Retype the blog post below, about New Year's Eve 1999 at Crystal Mountain, in full and word for word.

— Page extract —

☆ ☆ ☆ ☆

Sunday, May 29, 2022

Nothing good ever lasts

By Eino Holm

The lights are dim, kinda smoky even.  New Year's Eve, 1999, Crystal Mountain.  It's Noël, Chelsea, Peter, and me.  We're all acting like it's a normal night, that the world isn't going to end in a handful of hours, cos, well, why would it end on Pacific Standard Time if it didn't end, say, on Japan Central Standard Time earlier in the day?  We're all in various states of curiosity, though, if nothing else.  All around us are people we don't really know, even if we each know a handful of 'em a little bit in our own ways.  Peter and I had bumped chairs all Summer, Peter first with his head eight or twenty times on my 18th birthday back in June when the two of us were building that old, elevated, loooong ramp on Old 3 from whatever crunchy corn Bruce Engdahl brought up from the Back Traverse.  I don't think Peter'd ever really spent much time around chairs.  Maintenance was running the beautiful ol' '63 Riblet double to find any kinks they hadn't found during the short spring fix-it season.  For whatever reason, Peter couldn't grasp the fool-me-once adage.  I'd felt bad.  Anyway, this night, six months later, it was both light and dark, quiet and loud, quick and slow.

I asked Kim Rausch the next morning, just to confirm, and she said the two booms had been a 50 sack and a hundo.  Or whatever jargon she used.  ANFO, that slow-burn explosive that so nicely dovetails with a stick or two of DynoAP for avy control, makes one heck of a shockwave when Patrol sets off about 45 kgs at once.  I've experienced this twice, and the second was no less surprising than the first.  Kim said that even though they were on top of 70-odd inches of good snowpack that they'd controlled all season, they still brought up dirt.

☆ ☆ ☆ ☆

[Collected data]
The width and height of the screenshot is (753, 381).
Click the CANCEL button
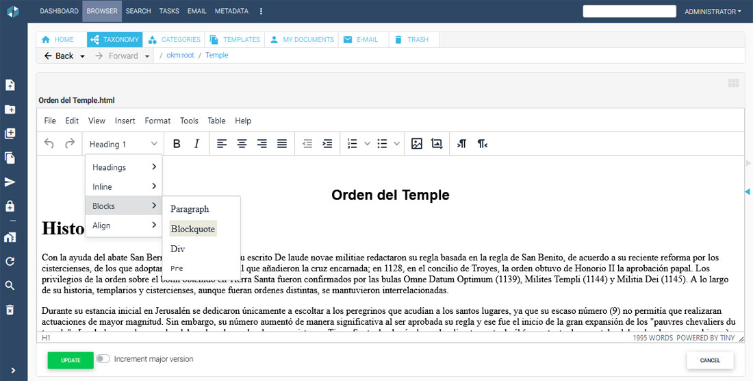pos(710,360)
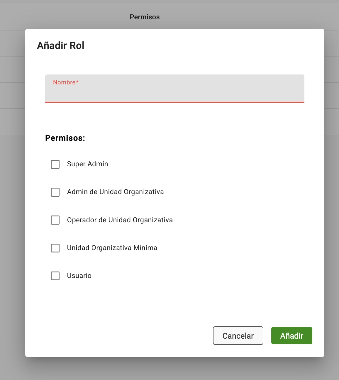Click the green Añadir button
This screenshot has height=380, width=339.
tap(291, 336)
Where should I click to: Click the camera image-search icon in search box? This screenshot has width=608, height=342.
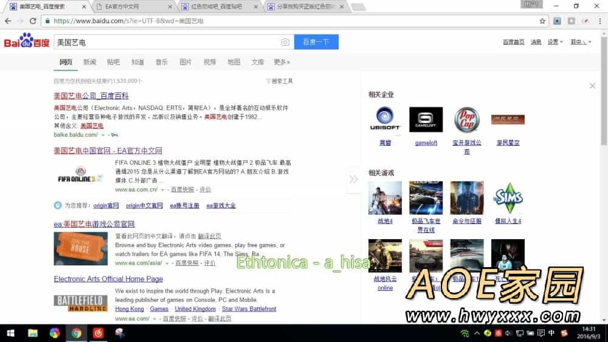[x=285, y=42]
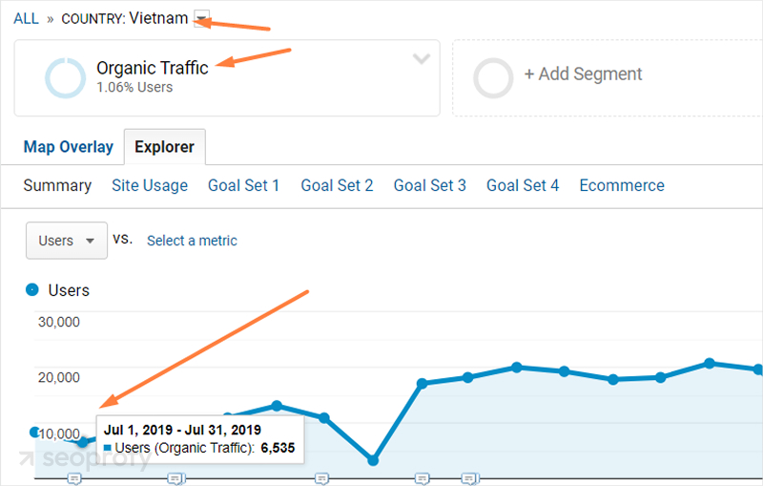Show the Ecommerce view
Image resolution: width=763 pixels, height=486 pixels.
point(622,185)
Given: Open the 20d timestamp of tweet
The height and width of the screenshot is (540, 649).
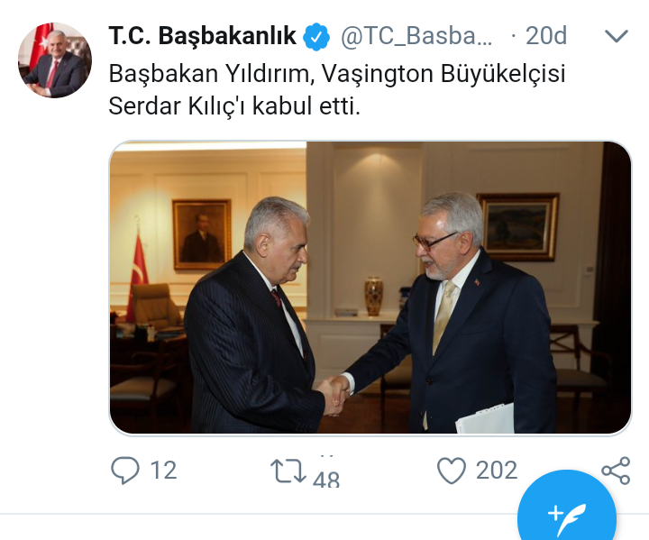Looking at the screenshot, I should tap(546, 36).
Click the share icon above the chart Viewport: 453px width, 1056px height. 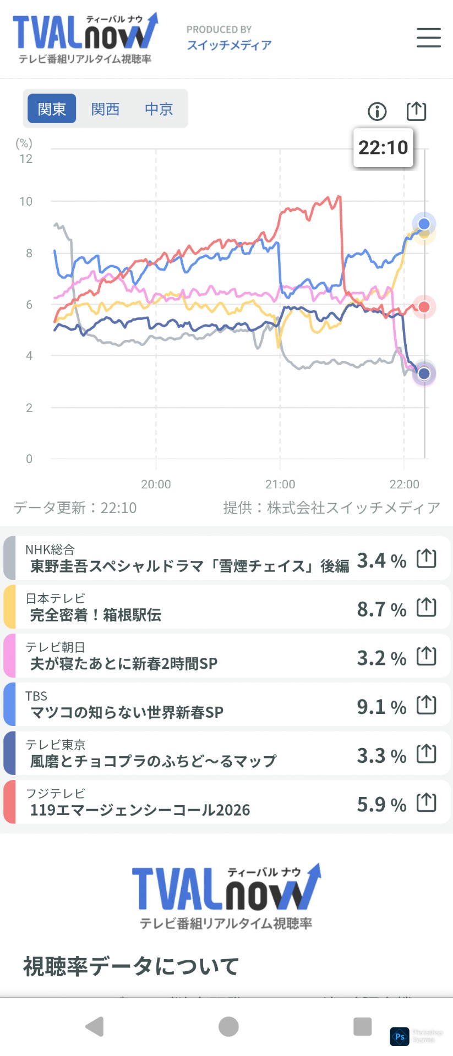[x=416, y=111]
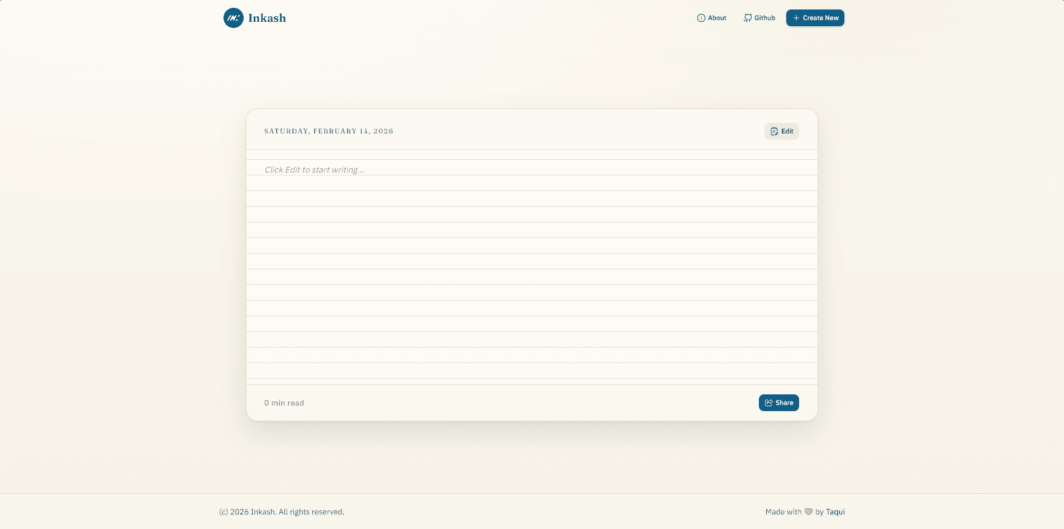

☆ ☆ ☆ ☆

— Result for this task —
Sunday, May 29, 2022

Nothing good ever lasts

By Eino Holm

The lights are dim, kinda smoky even.  New Year's Eve, 1999, Crystal Mountain.  It's Noël, Chelsea, Peter, and me.  We're all acting like it's a normal night, that the world isn't going to end in a handful of hours, cos, well, why would it end on Pacific Standard Time if it didn't end, say, on Japan Central Standard Time earlier in the day?  We're all in various states of curiosity, though, if nothing else.  All around us are people we don't really know, even if we each know a handful of 'em a little bit in our own ways.  Peter and I had bumped chairs all Summer, Peter first with his head eight or twenty times on my 18th birthday back in June when the two of us were building that old, elevated, loooong ramp on Old 3 from whatever crunchy corn Bruce Engdahl brought up from the Back Traverse.  I don't think Peter'd ever really spent much time around chairs.  Maintenance was running the beautiful ol' '63 Riblet double to find any kinks they hadn't found during the short spring fix-it season.  For whatever reason, Peter couldn't grasp the fool-me-once adage.  I'd felt bad.  Anyway, this night, six months later, it was both light and dark, quiet and loud, quick and slow.

I asked Kim Rausch the next morning, just to confirm, and she said the two booms had been a 50 sack and a hundo.  Or whatever jargon she used.  ANFO, that slow-burn explosive that so nicely dovetails with a stick or two of DynoAP for avy control, makes one heck of a shockwave when Patrol sets off about 45 kgs at once.  I've experienced this twice, and the second was no less surprising than the first.  Kim said that even though they were on top of 70-odd inches of good snowpack that they'd controlled all season, they still brought up dirt.